> _Set tasks_:
a: Answer these questions from the blog post on apologetics, one answer per line, marked the same way:
(i) How many books does the guide to your first apologetics book review?
(ii) In what year was A View to the Evidences of Christianity published?
(iii) Whose argument against miracles does William Paley respond to?
b: Reproduce the passage of the blog post on apologetics that opens with the words "THE APOLOGETICS TOOLBOX: The" and closes with "is the goal)".

┌─ Source text

Monday, July 25, 2016

THE APOLOGETICS TOOLBOX: The Place to Find Almost Every Tool You Will Need

Pages at the core of my blog's mission:

*A GUIDE TO YOUR FIRST APOLGETICS BOOK: Concise Reviews of the 17 Best Books
*MASTER LIST OF APOLOGETIC RESOURCES: Links to every imaginable resource (at least that is the goal)
*1000's of *FREE!* BOOKS, AUDIOBOOKS & JOURNALS for Apologetics & Bible Study
*TONS OF *FREE!* ONLINE CLASSES & LECTURES for studying Apologetics & the Bible
*THE CUMULATIVE CASE FOR CHRISTIANITY: An outline argument with many resources
*READ & STUDY THE BIBLE IN 2016: Tons of Resources for reading and studying the Bible
*DO WE NEED APOLOGETICS IN THE CHURCH?: A brief article with lots of resources
*WORKS OF DEAD APOLOGISTS: Resources for Historical Apologetics


In the opening section ("Preparatory Considerations") of A View to the Evidences of Christianity (1794), William Paley offers a masterful response to David Hume's argument against miracles. This section is presented in full below (and at the bottom of the page there are links to FREE! editions of the entire book, which is a classic cumulative argument for Christianity):

PREPARATORY CONSIDERATIONS. I deem it unnecessary to prove that mankind stood in need of a revelation because I have met with no serious person who thinks that, even under the Christian revelation, we have too much light, or any degree of assurance which is superfluous. I desire, moreover, that in judging of Christianity, it may be remembered that the question lies between this religion and none: for, if the Christian religion be not credible, no one, with whom we have to do, will support the pretensions of any other.

└─
┌─ Given information

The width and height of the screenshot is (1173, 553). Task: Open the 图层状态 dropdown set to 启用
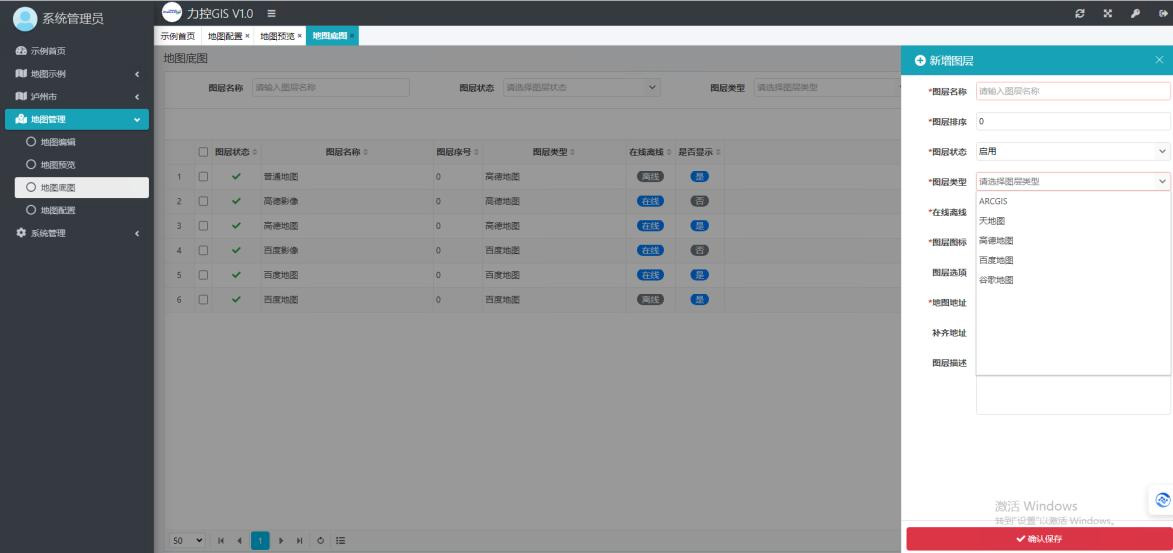1072,151
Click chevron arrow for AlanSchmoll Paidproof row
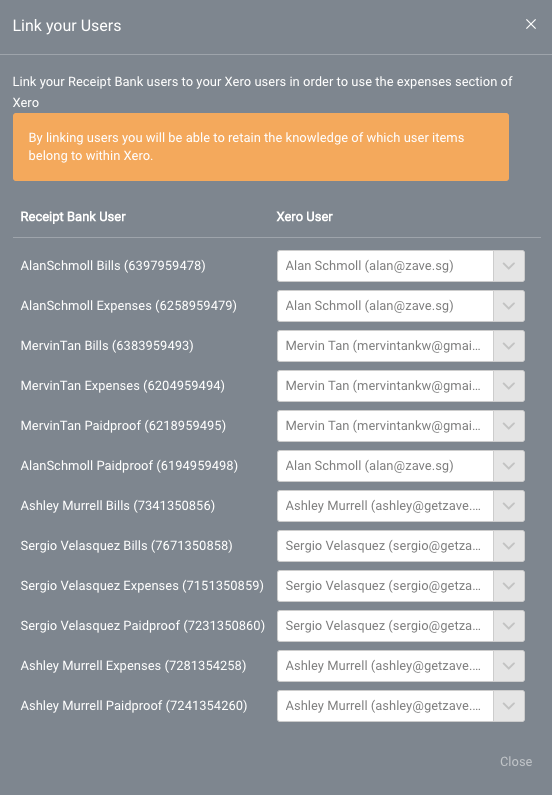The height and width of the screenshot is (795, 552). tap(509, 466)
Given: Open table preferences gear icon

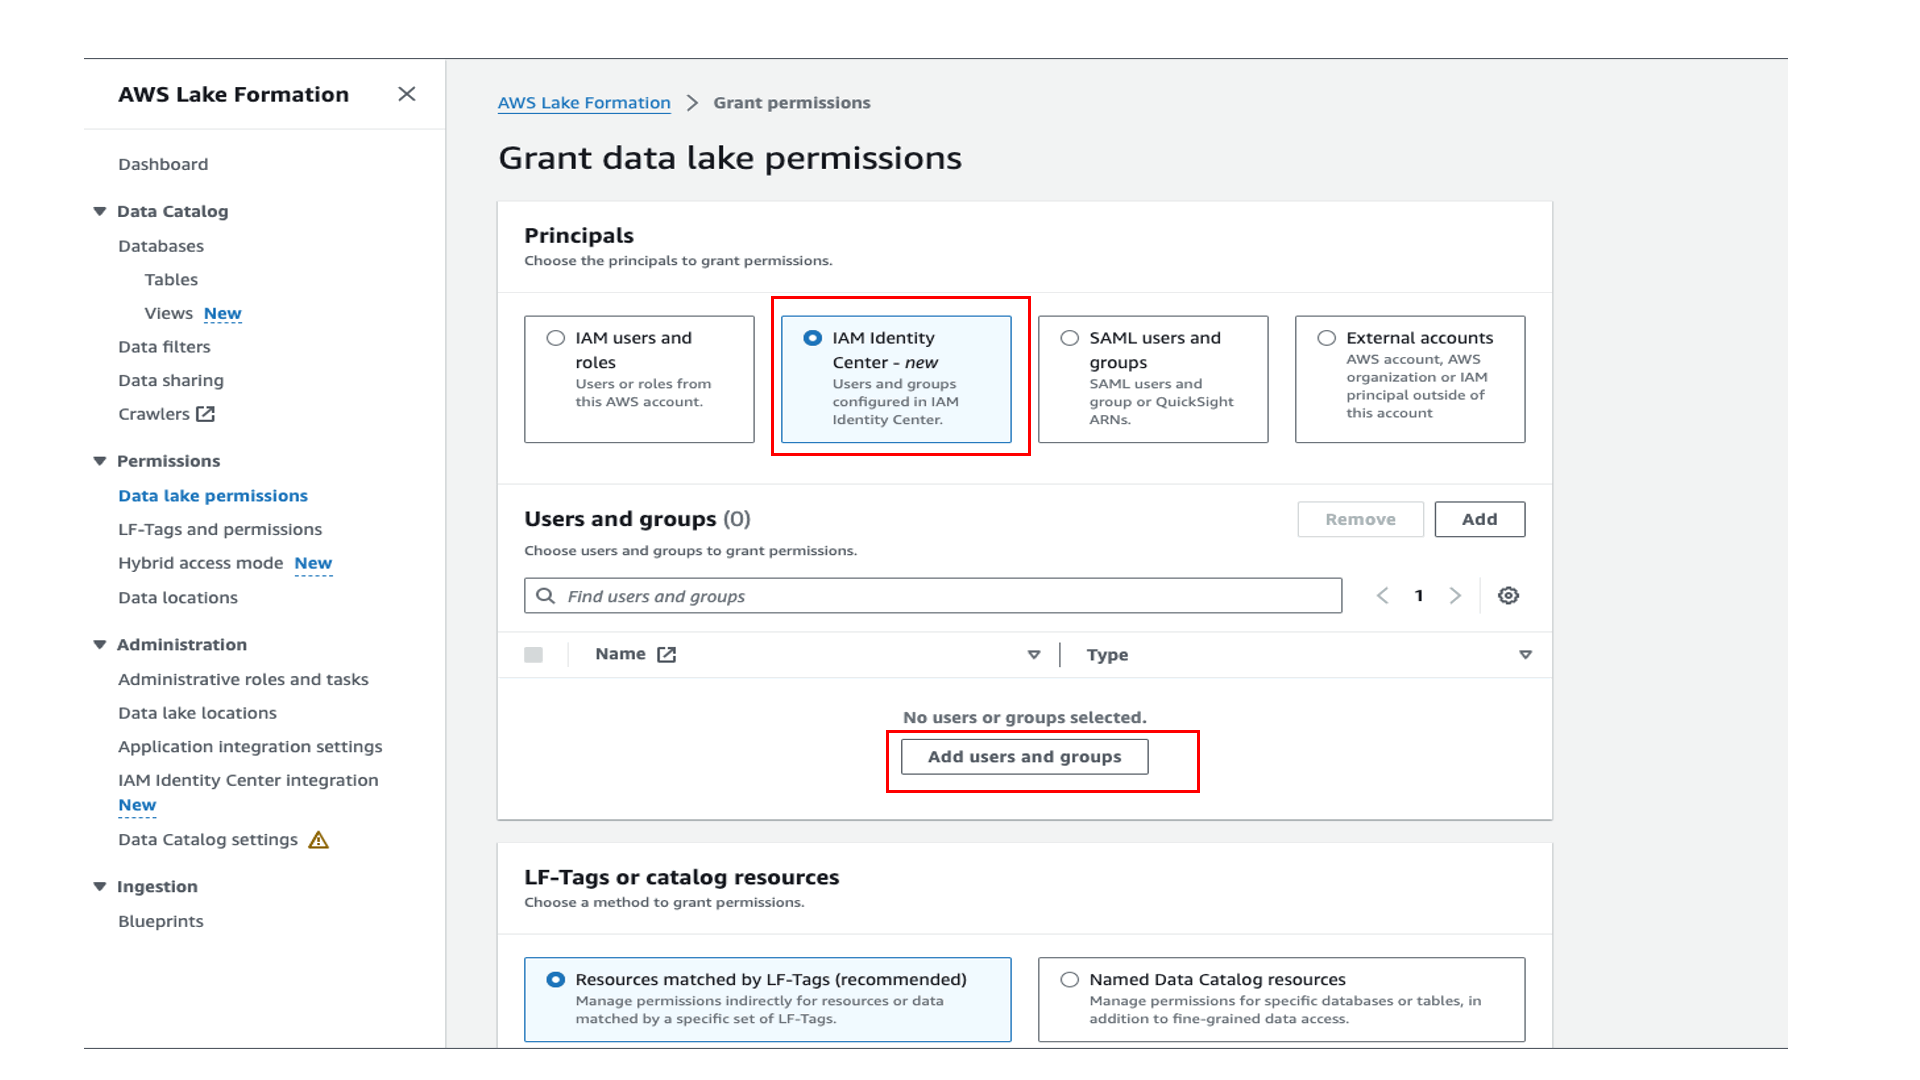Looking at the screenshot, I should click(1508, 596).
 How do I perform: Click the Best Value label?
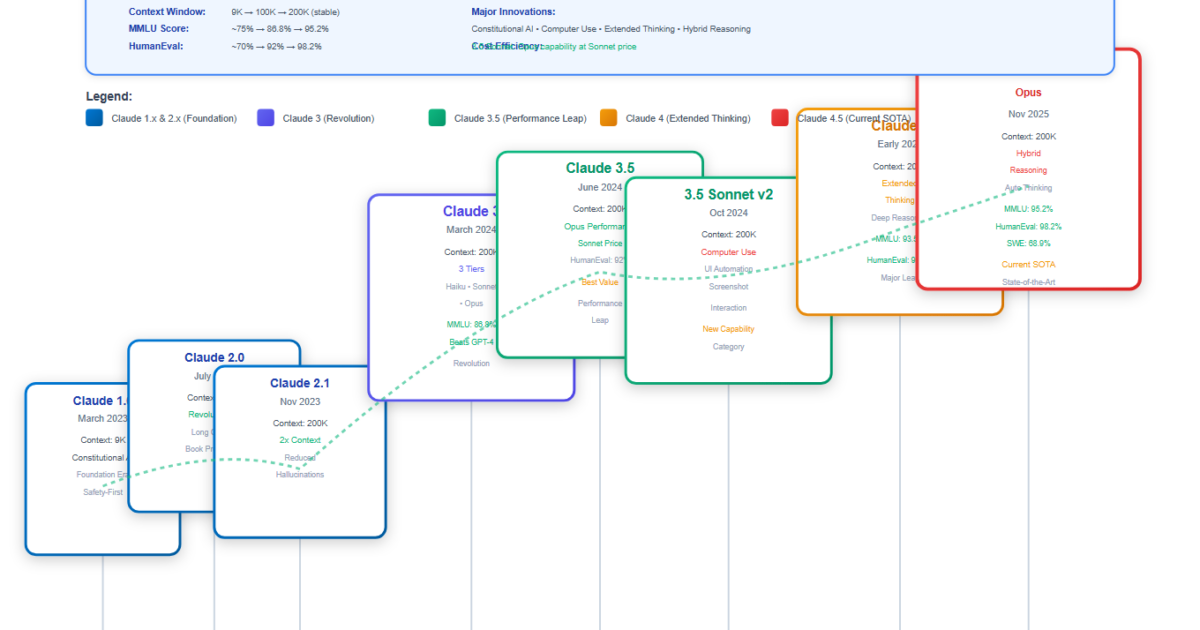[600, 282]
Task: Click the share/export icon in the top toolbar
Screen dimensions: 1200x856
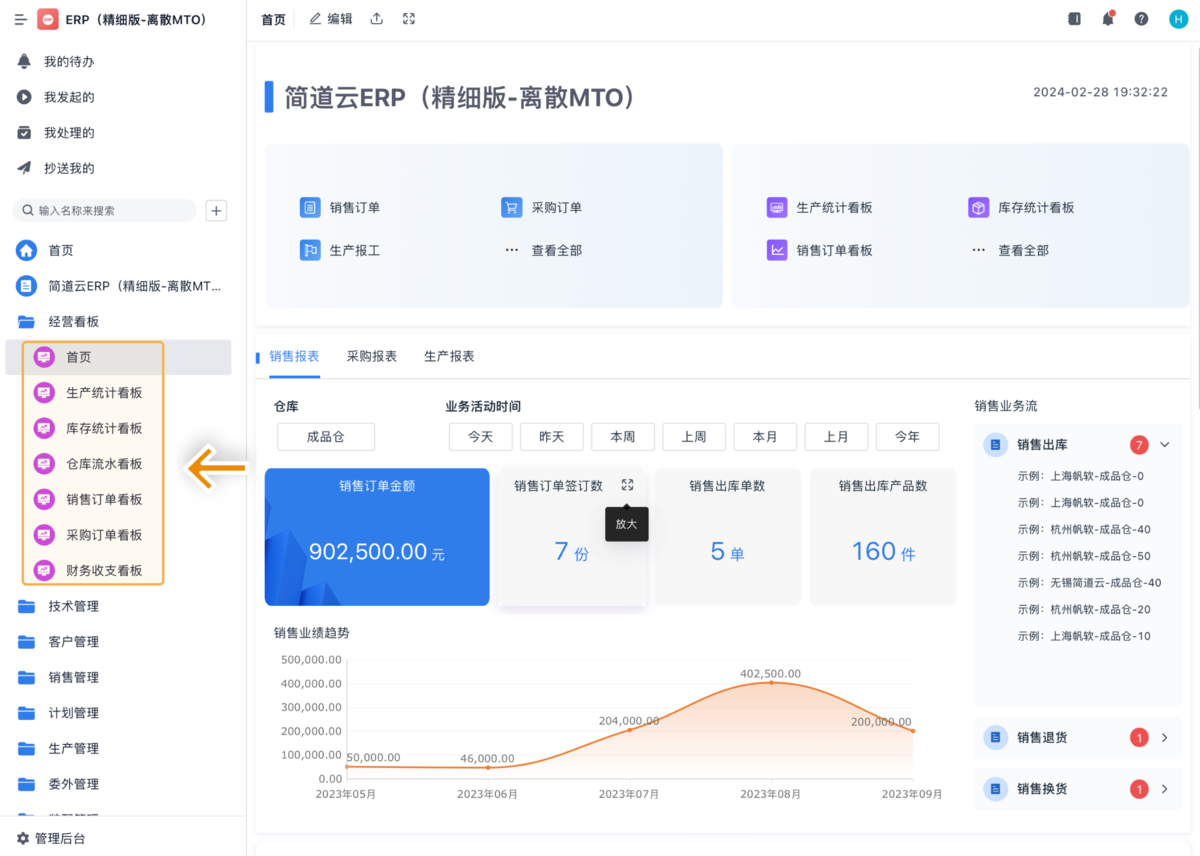Action: [375, 18]
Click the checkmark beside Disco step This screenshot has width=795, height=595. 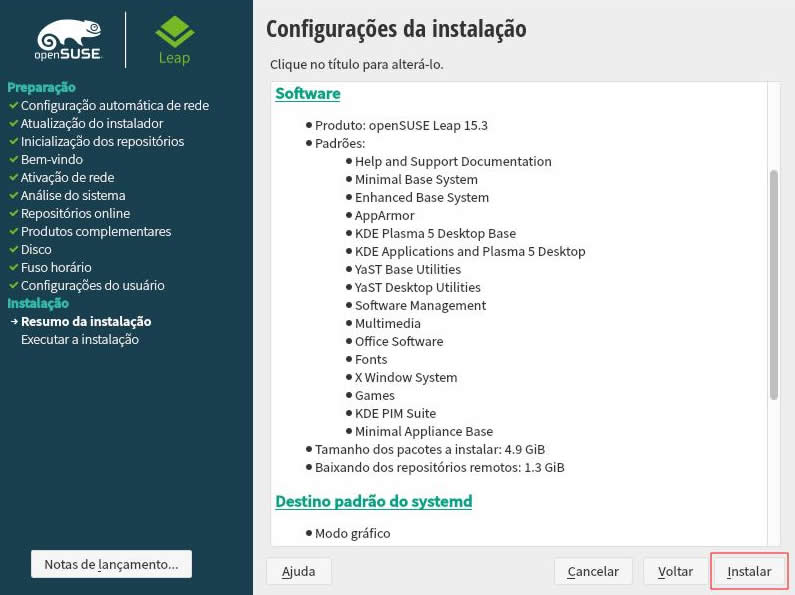point(13,250)
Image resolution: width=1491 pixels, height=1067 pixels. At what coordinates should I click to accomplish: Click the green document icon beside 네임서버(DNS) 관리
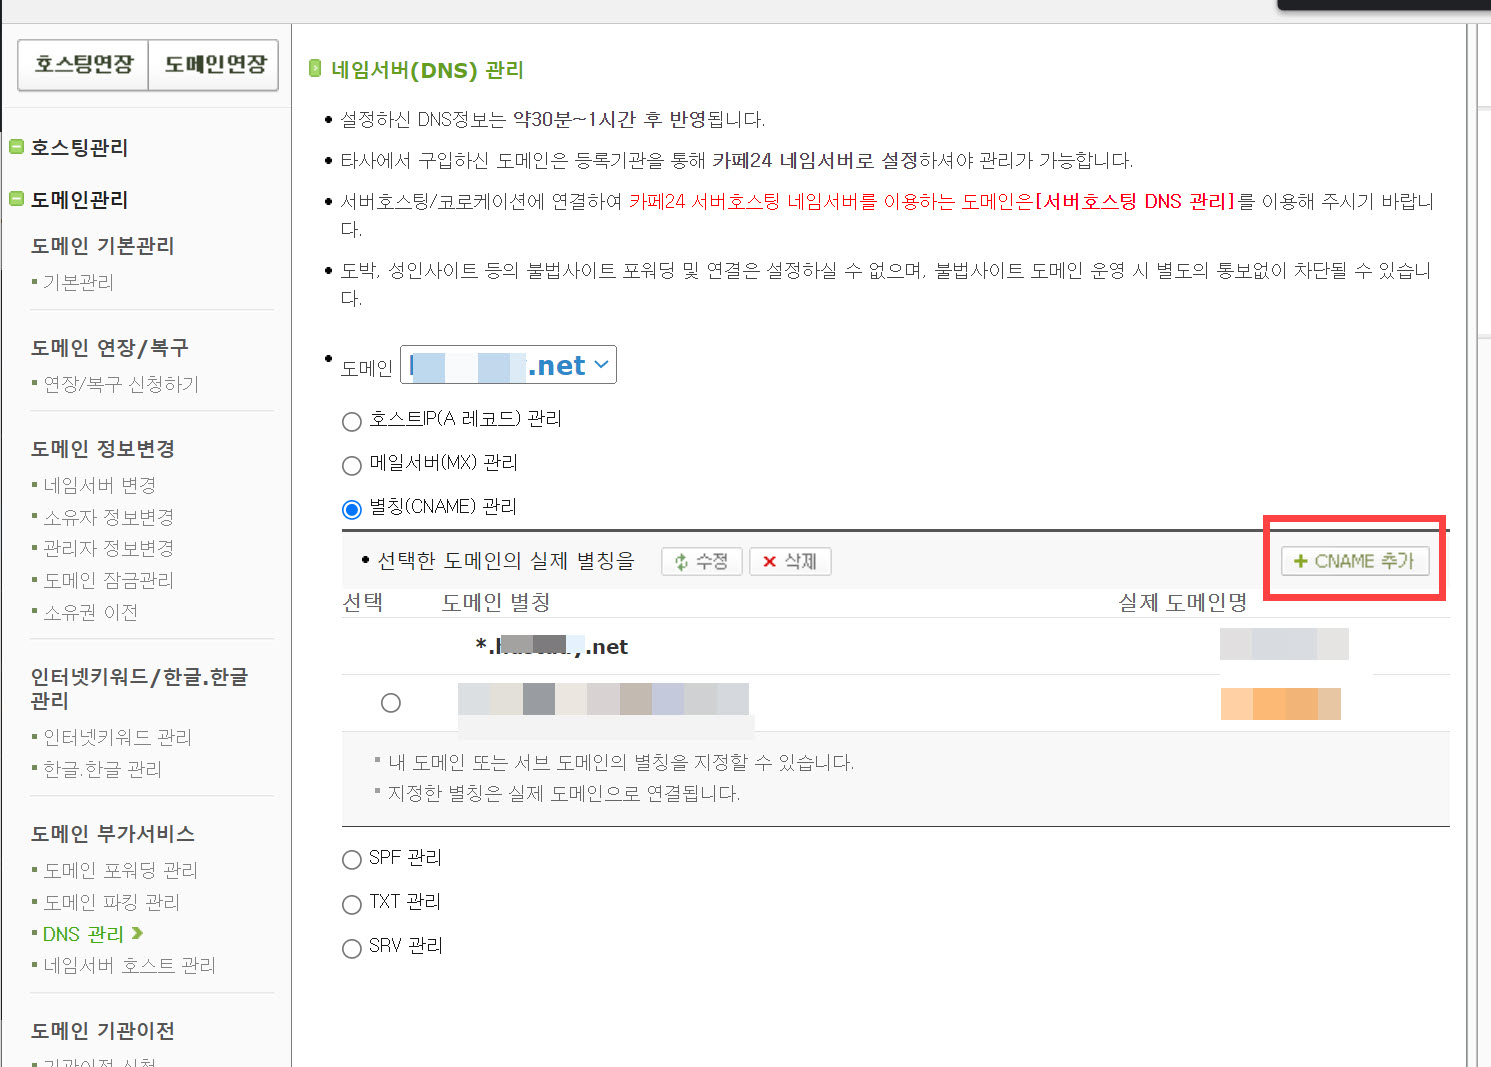315,68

└─

> _Solutions for each task_:
a:
(i) 17
(ii) 1794
(iii) David Hume's

b:
THE APOLOGETICS TOOLBOX: The Place to Find Almost Every Tool You Will Need

Pages at the core of my blog's mission:

*A GUIDE TO YOUR FIRST APOLGETICS BOOK: Concise Reviews of the 17 Best Books
*MASTER LIST OF APOLOGETIC RESOURCES: Links to every imaginable resource (at least that is the goal)